Segment Start: EXTRACTED RECORDS
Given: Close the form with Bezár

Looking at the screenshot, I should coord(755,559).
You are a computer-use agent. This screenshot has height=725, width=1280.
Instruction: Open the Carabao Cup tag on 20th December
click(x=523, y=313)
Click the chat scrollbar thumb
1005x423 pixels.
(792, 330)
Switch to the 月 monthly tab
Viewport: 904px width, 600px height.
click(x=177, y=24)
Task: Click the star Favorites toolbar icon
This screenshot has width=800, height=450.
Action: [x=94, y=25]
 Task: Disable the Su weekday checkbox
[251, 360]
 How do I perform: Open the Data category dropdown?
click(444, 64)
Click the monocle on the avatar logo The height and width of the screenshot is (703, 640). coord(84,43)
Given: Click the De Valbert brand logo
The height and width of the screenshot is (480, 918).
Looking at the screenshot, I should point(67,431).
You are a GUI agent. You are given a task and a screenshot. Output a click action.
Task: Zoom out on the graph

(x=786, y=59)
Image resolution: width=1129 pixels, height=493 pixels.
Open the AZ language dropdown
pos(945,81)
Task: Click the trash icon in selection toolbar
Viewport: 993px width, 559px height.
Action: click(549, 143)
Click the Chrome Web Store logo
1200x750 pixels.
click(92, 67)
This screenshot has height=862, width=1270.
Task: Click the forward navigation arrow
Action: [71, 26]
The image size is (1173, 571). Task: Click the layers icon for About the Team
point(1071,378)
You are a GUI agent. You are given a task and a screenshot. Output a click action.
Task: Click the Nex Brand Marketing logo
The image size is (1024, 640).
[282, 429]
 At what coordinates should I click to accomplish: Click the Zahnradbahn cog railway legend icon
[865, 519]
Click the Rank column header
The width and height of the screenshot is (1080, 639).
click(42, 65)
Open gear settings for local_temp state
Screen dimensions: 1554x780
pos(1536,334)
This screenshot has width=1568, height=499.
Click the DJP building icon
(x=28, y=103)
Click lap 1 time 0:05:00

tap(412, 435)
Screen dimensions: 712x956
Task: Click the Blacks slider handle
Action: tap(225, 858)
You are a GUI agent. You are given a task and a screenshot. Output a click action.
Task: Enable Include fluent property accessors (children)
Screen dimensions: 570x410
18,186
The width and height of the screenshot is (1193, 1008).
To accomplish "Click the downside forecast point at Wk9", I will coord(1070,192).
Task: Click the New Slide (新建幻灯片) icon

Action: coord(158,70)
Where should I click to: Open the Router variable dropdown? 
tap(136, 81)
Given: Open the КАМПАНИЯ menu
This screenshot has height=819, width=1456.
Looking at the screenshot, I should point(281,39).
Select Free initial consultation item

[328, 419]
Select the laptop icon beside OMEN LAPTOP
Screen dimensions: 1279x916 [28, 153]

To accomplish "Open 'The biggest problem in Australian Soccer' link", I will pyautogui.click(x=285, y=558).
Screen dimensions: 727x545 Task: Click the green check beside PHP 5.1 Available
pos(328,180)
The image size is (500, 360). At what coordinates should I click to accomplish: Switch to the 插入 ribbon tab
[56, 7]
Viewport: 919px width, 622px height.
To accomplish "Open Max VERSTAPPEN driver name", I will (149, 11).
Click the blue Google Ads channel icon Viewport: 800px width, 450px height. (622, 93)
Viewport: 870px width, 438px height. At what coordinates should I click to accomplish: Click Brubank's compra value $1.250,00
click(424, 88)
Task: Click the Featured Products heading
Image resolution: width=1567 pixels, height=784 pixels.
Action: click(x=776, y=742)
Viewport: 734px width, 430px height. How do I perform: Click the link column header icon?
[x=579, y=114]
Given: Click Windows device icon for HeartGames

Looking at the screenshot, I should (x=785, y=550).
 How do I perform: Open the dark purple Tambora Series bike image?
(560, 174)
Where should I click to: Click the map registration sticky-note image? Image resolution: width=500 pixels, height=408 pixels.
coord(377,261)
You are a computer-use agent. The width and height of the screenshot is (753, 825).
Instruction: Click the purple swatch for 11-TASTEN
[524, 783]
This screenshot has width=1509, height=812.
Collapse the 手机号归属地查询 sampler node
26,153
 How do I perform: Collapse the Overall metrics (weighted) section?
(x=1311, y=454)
Segment End: EXTRACTED RECORDS
--- WHAT THE EXERCISE ASKS ---
For the string "will", show each line of the entries above where it occurs.

--- THE ANSWER ---
To accomplish "Click the downside forecast point at Wk9", I will coord(1070,192).
To accomplish "Open 'The biggest problem in Australian Soccer' link", I will pyautogui.click(x=285, y=558).
To accomplish "Open Max VERSTAPPEN driver name", I will (149, 11).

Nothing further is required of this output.